**EXERCISE BRIEF:**
Pictures do not belong in the copy; transcribe everything else in the records exactly.

**INPUT DATA:**
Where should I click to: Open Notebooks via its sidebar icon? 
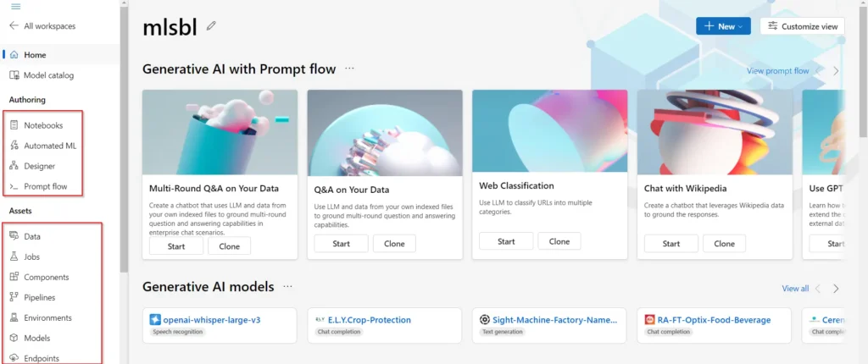(x=14, y=125)
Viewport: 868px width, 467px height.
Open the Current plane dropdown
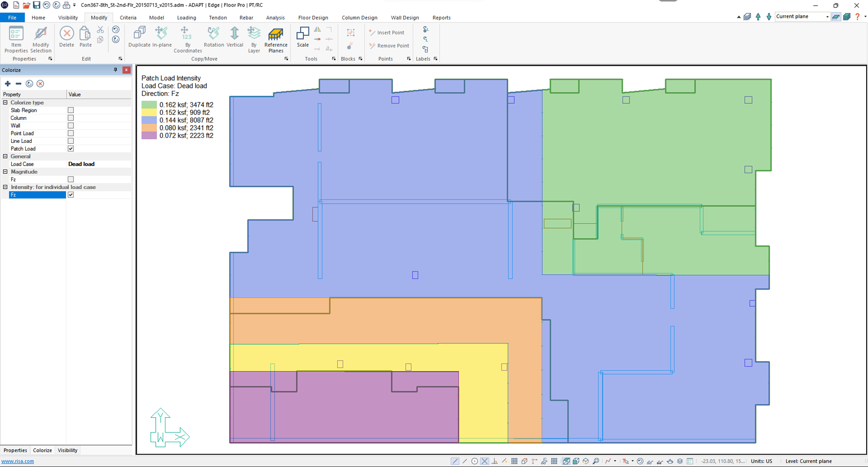[827, 17]
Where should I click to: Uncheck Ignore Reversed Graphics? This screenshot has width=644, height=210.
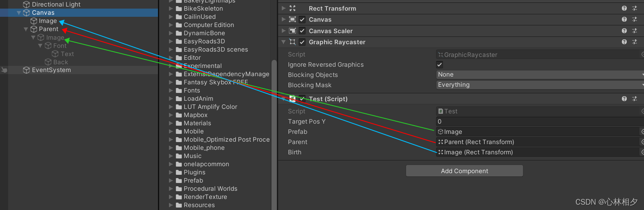(x=439, y=64)
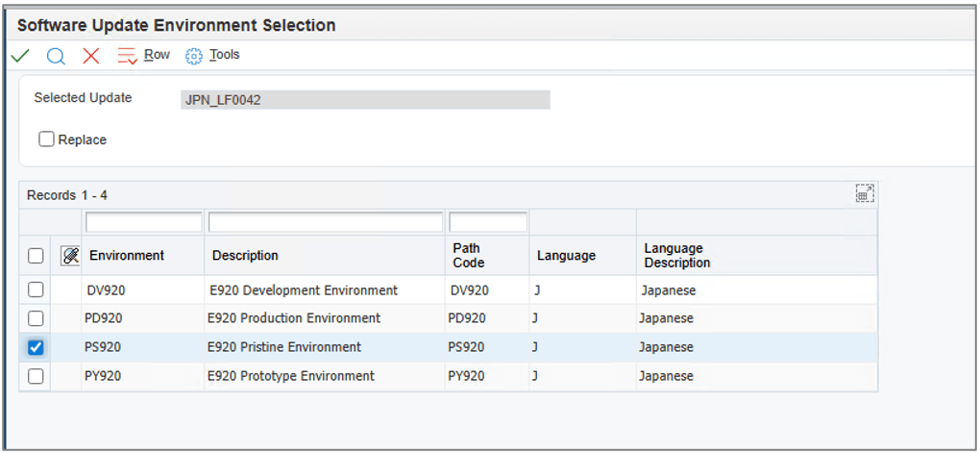This screenshot has width=980, height=453.
Task: Open the Tools menu label
Action: pyautogui.click(x=225, y=55)
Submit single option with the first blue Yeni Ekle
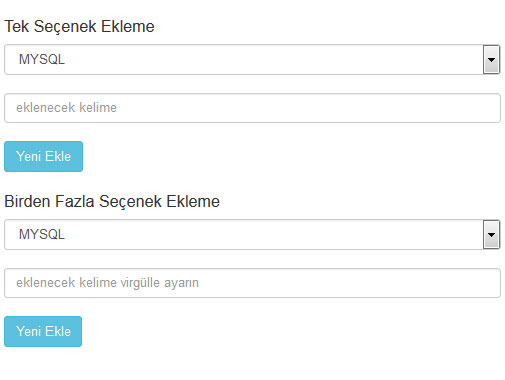505x380 pixels. point(43,156)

**ANSWER FOR THE TASK:**
Where should I click to: Open Notebooks via its sidebar icon? 
(x=14, y=125)
Viewport: 868px width, 467px height.
Open the Current plane dropdown
[827, 17]
Where should I click to: Uncheck Ignore Reversed Graphics? This screenshot has width=644, height=210.
(x=439, y=64)
This screenshot has width=980, height=453.
Task: Open the Tools menu label
Action: pyautogui.click(x=225, y=55)
Submit single option with the first blue Yeni Ekle
505x380 pixels. point(43,156)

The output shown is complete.